U.S. manufacturing PMI decreased to 57.6 in January of 2022 from 58.8 last December.
The reading pointed to the weakest growth in factory activity since September of 2020.
Many economists had expected the manufacturing Purchasing Managers Index to drop to 57.5 from the 58.7 percent originally reported for the previous month.
A reading above 50 percent indicates expansion in manufacturing, which accounts for 11.9 percent of the U.S. economy.
The PMI index decreased for the third straight month, slipping to its lowest level in over a year.
The continued decline in the PMI index came as the new orders index slumped to 57.9 percent in January from 61 percent in December, while the production index slid to 57.8 from 59.4 percent.
The price index surged up to 76.1 in January from 68.2 percent in December, suggesting an acceleration in price inflation after a slowdown in the previous month.
Meanwhile, the backlog of orders index fell to 56.4 from 62.8 percent, while the inventories index fell to 53.2 from 54.6 percent, and the supplier deliveries index edged down to 64.6 from 64.9 percent.

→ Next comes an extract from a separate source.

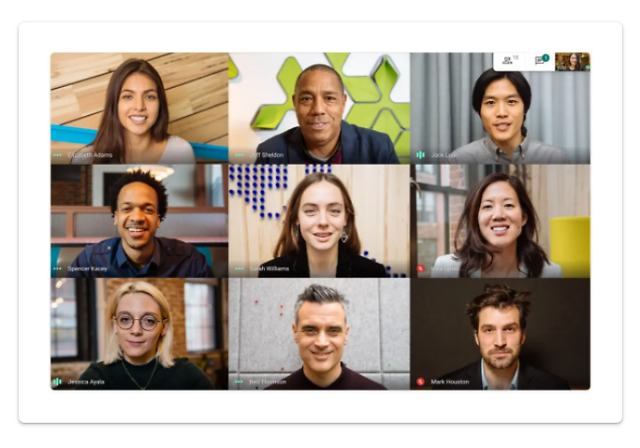640x448 pixels.
Task: Click Jack's speaking audio indicator icon
Action: (420, 155)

An ease in supply shortages will likely boost manufacturing and sustain economic expansion, but the rise in prices paid by manufacturers suggests that inflation could remain uncomfortably high for a while.

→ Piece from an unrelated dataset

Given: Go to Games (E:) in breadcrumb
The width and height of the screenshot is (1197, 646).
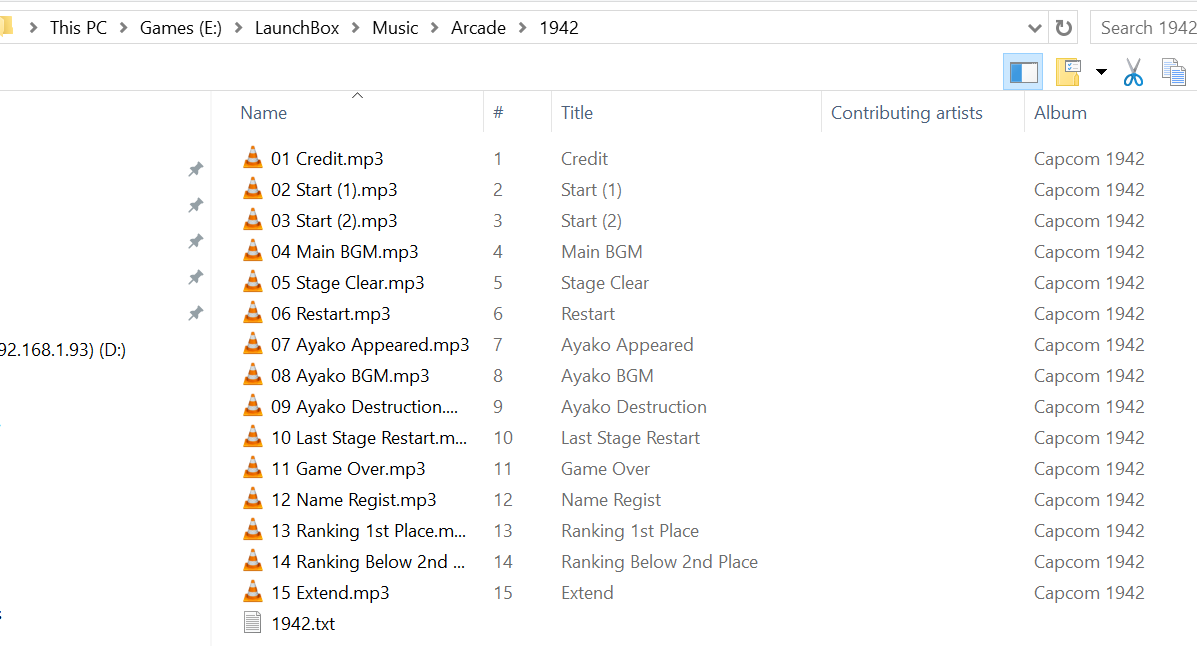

Factories hired more workers last month, despite Omicron, with the ISM survey’s measure of manufacturing employment increased to a 10-month high, though turnover remained high.
The employment index ticked up to 54.5 in January from 53.9 percent in December, indicating a modest acceleration in the pace of job growth, with layoff numbers hitting a record low.

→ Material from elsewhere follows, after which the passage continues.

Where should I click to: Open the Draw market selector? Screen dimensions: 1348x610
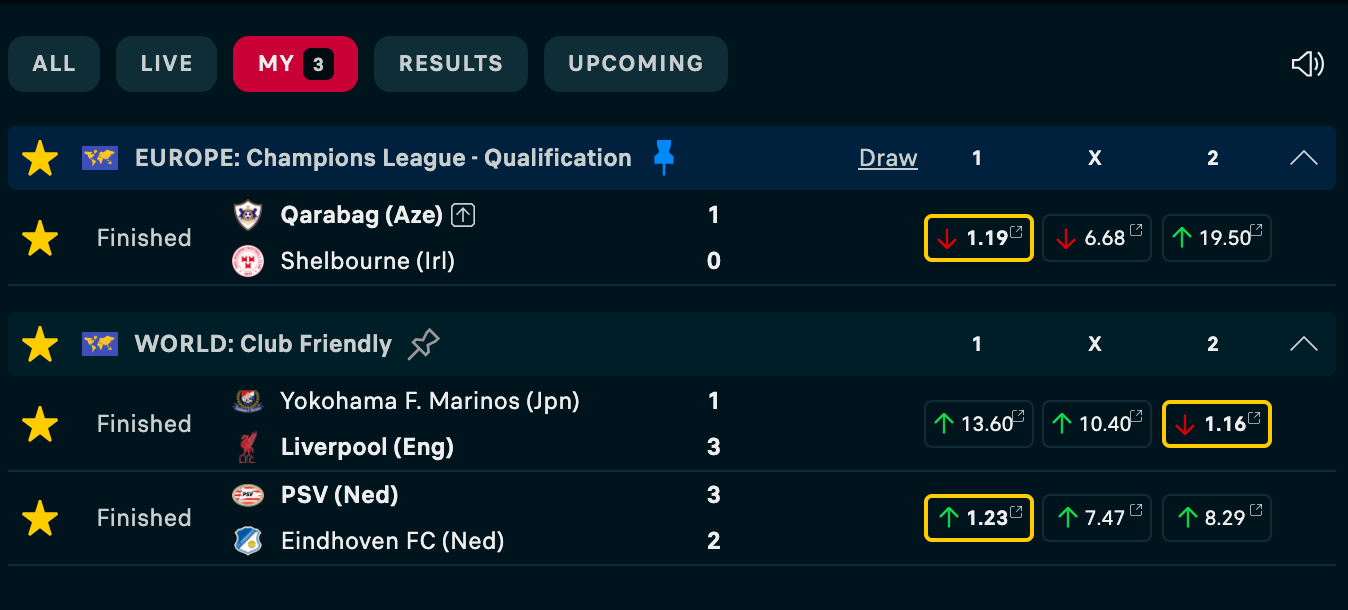click(887, 158)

A separate report from the Labor Department from Feb. 1, showed job openings increasing 150,000 to 10.9 million at the end of December, close to the all-time high of 11.098 million reached in July.
The rise was led by accommodation and food services, which reported an additional 133,000 job openings.
The Labor Department is scheduled to publish January’s employment report on Feb. 4.
The U.S. economy grew at a 6.9 percent annualized rate in the fourth quarter, helping to boost overall growth in 2021 to 5.7 percent, the strongest performance since 1984.
The Federal Reserve announced last week that it was likely to raise interest rates in March, with economists expecting as many as three to five hikes this year to tame inflation.
The ISM is scheduled to release a separate report on activity in the service sector in the month of January on Feb. 3,
It is expected that the PMI for services in the upcoming report is stated to have dropped to 58.7 percent in January from 62 percent in December.